> Data to process
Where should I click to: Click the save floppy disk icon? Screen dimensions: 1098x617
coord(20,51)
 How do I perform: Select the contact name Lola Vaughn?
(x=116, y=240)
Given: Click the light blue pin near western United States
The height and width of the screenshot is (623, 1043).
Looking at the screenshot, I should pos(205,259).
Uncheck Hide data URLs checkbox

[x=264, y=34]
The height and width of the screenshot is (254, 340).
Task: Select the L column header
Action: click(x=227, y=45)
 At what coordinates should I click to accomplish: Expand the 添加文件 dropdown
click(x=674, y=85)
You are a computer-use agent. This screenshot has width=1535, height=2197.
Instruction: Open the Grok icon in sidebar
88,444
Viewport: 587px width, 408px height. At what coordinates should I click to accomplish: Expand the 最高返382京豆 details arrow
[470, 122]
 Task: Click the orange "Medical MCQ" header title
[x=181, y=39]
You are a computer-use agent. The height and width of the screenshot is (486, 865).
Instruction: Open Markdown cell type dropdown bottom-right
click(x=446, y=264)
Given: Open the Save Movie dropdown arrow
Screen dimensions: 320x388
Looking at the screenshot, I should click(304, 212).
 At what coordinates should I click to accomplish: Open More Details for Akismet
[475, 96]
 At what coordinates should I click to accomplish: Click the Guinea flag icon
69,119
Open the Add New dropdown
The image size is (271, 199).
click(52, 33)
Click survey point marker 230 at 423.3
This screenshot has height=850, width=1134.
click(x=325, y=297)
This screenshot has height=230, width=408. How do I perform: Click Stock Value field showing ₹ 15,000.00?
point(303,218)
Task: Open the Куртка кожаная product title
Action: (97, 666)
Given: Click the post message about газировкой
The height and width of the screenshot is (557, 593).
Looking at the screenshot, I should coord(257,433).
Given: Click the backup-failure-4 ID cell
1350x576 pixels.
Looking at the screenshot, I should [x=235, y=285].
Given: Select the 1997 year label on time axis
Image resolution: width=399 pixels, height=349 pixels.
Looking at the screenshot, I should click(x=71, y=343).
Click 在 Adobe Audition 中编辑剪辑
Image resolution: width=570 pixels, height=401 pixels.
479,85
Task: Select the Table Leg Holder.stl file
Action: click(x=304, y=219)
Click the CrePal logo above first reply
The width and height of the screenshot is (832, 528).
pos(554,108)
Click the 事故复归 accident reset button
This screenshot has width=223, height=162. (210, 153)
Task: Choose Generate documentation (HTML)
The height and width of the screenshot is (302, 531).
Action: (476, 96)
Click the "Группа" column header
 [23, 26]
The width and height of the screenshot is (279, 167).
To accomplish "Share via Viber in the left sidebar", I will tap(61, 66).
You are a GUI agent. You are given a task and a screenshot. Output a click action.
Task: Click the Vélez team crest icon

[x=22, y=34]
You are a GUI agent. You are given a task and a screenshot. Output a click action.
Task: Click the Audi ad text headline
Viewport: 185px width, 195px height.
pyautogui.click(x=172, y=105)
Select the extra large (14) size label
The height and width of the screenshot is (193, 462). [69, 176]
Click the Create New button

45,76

> Do this
Reproduce verbatim the portion of the data that begins at the line containing "At what coordinates should I click to accomplish: Click" and ends after the line containing "Looking at the screenshot, I should [x=235, y=285].".

> Result of the exercise
 At what coordinates should I click to accomplish: Click the Guinea flag icon
69,119
Open the Add New dropdown
The image size is (271, 199).
click(52, 33)
Click survey point marker 230 at 423.3
This screenshot has height=850, width=1134.
click(x=325, y=297)
This screenshot has height=230, width=408. How do I perform: Click Stock Value field showing ₹ 15,000.00?
point(303,218)
Task: Open the Куртка кожаная product title
Action: (97, 666)
Given: Click the post message about газировкой
The height and width of the screenshot is (557, 593).
Looking at the screenshot, I should coord(257,433).
Given: Click the backup-failure-4 ID cell
1350x576 pixels.
Looking at the screenshot, I should [x=235, y=285].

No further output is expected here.